- [What you will do]
From top to bottom, restate the entries below word for word.
+++ Input data
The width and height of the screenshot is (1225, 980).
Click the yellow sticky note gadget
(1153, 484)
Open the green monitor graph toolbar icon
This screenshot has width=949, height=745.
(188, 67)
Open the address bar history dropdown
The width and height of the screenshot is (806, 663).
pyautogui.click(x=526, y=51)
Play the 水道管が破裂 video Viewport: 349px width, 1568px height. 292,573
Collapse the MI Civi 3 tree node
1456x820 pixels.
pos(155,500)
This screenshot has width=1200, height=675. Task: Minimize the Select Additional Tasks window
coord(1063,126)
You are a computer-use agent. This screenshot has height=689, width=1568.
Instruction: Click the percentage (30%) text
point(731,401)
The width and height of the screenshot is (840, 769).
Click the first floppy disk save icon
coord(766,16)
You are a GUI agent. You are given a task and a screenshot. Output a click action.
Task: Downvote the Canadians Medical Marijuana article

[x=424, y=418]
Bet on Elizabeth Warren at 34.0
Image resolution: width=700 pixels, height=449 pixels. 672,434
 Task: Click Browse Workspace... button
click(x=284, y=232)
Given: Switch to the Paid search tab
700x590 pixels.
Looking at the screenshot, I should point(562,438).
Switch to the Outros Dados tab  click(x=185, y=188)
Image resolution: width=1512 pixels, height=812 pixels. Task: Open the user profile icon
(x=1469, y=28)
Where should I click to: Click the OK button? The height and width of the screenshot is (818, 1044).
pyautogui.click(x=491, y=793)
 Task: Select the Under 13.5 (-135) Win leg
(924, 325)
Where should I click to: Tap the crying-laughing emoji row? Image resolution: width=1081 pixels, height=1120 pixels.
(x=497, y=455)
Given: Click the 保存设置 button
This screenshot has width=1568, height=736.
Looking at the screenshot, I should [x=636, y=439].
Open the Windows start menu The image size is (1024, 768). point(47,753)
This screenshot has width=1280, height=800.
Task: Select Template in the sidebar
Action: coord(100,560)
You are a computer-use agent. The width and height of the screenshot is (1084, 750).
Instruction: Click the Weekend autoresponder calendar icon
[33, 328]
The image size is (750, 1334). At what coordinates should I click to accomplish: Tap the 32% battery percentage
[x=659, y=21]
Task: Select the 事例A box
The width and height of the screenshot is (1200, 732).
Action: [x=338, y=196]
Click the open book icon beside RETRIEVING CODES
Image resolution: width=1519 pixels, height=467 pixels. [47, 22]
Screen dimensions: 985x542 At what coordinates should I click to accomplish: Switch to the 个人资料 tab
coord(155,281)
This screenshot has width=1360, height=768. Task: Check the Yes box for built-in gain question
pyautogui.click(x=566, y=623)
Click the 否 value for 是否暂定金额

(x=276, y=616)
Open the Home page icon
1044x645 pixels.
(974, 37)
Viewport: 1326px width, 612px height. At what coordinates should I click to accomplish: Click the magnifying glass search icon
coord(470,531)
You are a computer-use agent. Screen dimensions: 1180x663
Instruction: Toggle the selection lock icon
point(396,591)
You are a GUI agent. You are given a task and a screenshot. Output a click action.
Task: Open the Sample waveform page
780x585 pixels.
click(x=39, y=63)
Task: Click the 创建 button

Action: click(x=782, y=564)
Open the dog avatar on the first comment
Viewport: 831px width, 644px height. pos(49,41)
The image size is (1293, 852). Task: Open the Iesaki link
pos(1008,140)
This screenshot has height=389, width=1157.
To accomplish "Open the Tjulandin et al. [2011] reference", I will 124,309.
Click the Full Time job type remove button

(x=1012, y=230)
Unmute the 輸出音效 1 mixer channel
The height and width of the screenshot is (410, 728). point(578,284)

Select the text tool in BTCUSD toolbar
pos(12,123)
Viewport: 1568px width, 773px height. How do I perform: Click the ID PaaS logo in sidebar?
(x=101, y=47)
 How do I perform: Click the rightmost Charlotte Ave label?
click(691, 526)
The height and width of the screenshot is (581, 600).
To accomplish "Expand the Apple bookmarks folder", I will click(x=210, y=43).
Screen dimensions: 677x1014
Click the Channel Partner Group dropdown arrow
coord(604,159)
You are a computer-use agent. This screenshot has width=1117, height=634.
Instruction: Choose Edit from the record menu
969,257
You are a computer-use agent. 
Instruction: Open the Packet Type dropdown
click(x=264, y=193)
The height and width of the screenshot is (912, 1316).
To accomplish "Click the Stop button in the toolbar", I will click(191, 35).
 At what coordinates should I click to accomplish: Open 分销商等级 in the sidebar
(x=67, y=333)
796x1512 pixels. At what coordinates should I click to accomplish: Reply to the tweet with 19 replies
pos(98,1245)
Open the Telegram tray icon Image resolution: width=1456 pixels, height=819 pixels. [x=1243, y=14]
++++++
- [Result of the exercise]
The width and height of the screenshot is (1225, 980).
Click the yellow sticky note gadget
(1153, 484)
Open the green monitor graph toolbar icon
This screenshot has width=949, height=745.
(188, 67)
Open the address bar history dropdown
The width and height of the screenshot is (806, 663).
pyautogui.click(x=526, y=51)
Play the 水道管が破裂 video Viewport: 349px width, 1568px height. 292,573
Collapse the MI Civi 3 tree node
1456x820 pixels.
pos(155,500)
This screenshot has width=1200, height=675. Task: Minimize the Select Additional Tasks window
coord(1063,126)
You are a computer-use agent. This screenshot has height=689, width=1568.
Instruction: Click the percentage (30%) text
point(731,401)
The width and height of the screenshot is (840, 769).
Click the first floppy disk save icon
coord(766,16)
You are a GUI agent. You are given a task and a screenshot. Output a click action.
Task: Downvote the Canadians Medical Marijuana article

[x=424, y=418]
Bet on Elizabeth Warren at 34.0
Image resolution: width=700 pixels, height=449 pixels. 672,434
 Task: Click Browse Workspace... button
click(x=284, y=232)
Given: Switch to the Paid search tab
700x590 pixels.
Looking at the screenshot, I should point(562,438).
Switch to the Outros Dados tab  click(x=185, y=188)
Image resolution: width=1512 pixels, height=812 pixels. Task: Open the user profile icon
(x=1469, y=28)
Where should I click to: Click the OK button? The height and width of the screenshot is (818, 1044).
pyautogui.click(x=491, y=793)
 Task: Select the Under 13.5 (-135) Win leg
(924, 325)
Where should I click to: Tap the crying-laughing emoji row? Image resolution: width=1081 pixels, height=1120 pixels.
(x=497, y=455)
Given: Click the 保存设置 button
This screenshot has width=1568, height=736.
Looking at the screenshot, I should [x=636, y=439].
Open the Windows start menu The image size is (1024, 768). point(47,753)
This screenshot has width=1280, height=800.
Task: Select Template in the sidebar
Action: coord(100,560)
You are a computer-use agent. The width and height of the screenshot is (1084, 750).
Instruction: Click the Weekend autoresponder calendar icon
[33, 328]
The image size is (750, 1334). At what coordinates should I click to accomplish: Tap the 32% battery percentage
[x=659, y=21]
Task: Select the 事例A box
The width and height of the screenshot is (1200, 732).
Action: [x=338, y=196]
Click the open book icon beside RETRIEVING CODES
Image resolution: width=1519 pixels, height=467 pixels. [47, 22]
Screen dimensions: 985x542 At what coordinates should I click to accomplish: Switch to the 个人资料 tab
coord(155,281)
This screenshot has width=1360, height=768. Task: Check the Yes box for built-in gain question
pyautogui.click(x=566, y=623)
Click the 否 value for 是否暂定金额

(x=276, y=616)
Open the Home page icon
1044x645 pixels.
(974, 37)
Viewport: 1326px width, 612px height. At what coordinates should I click to accomplish: Click the magnifying glass search icon
coord(470,531)
You are a computer-use agent. Screen dimensions: 1180x663
Instruction: Toggle the selection lock icon
point(396,591)
You are a GUI agent. You are given a task and a screenshot. Output a click action.
Task: Open the Sample waveform page
780x585 pixels.
click(x=39, y=63)
Task: Click the 创建 button

Action: click(x=782, y=564)
Open the dog avatar on the first comment
Viewport: 831px width, 644px height. pos(49,41)
The image size is (1293, 852). Task: Open the Iesaki link
pos(1008,140)
This screenshot has height=389, width=1157.
To accomplish "Open the Tjulandin et al. [2011] reference", I will 124,309.
Click the Full Time job type remove button

(x=1012, y=230)
Unmute the 輸出音效 1 mixer channel
The height and width of the screenshot is (410, 728). point(578,284)

Select the text tool in BTCUSD toolbar
pos(12,123)
Viewport: 1568px width, 773px height. How do I perform: Click the ID PaaS logo in sidebar?
(x=101, y=47)
 How do I perform: Click the rightmost Charlotte Ave label?
click(691, 526)
The height and width of the screenshot is (581, 600).
To accomplish "Expand the Apple bookmarks folder", I will click(x=210, y=43).
Screen dimensions: 677x1014
Click the Channel Partner Group dropdown arrow
coord(604,159)
You are a computer-use agent. This screenshot has width=1117, height=634.
Instruction: Choose Edit from the record menu
969,257
You are a computer-use agent. 
Instruction: Open the Packet Type dropdown
click(x=264, y=193)
The height and width of the screenshot is (912, 1316).
To accomplish "Click the Stop button in the toolbar", I will click(191, 35).
 At what coordinates should I click to accomplish: Open 分销商等级 in the sidebar
(x=67, y=333)
796x1512 pixels. At what coordinates should I click to accomplish: Reply to the tweet with 19 replies
pos(98,1245)
Open the Telegram tray icon Image resolution: width=1456 pixels, height=819 pixels. [x=1243, y=14]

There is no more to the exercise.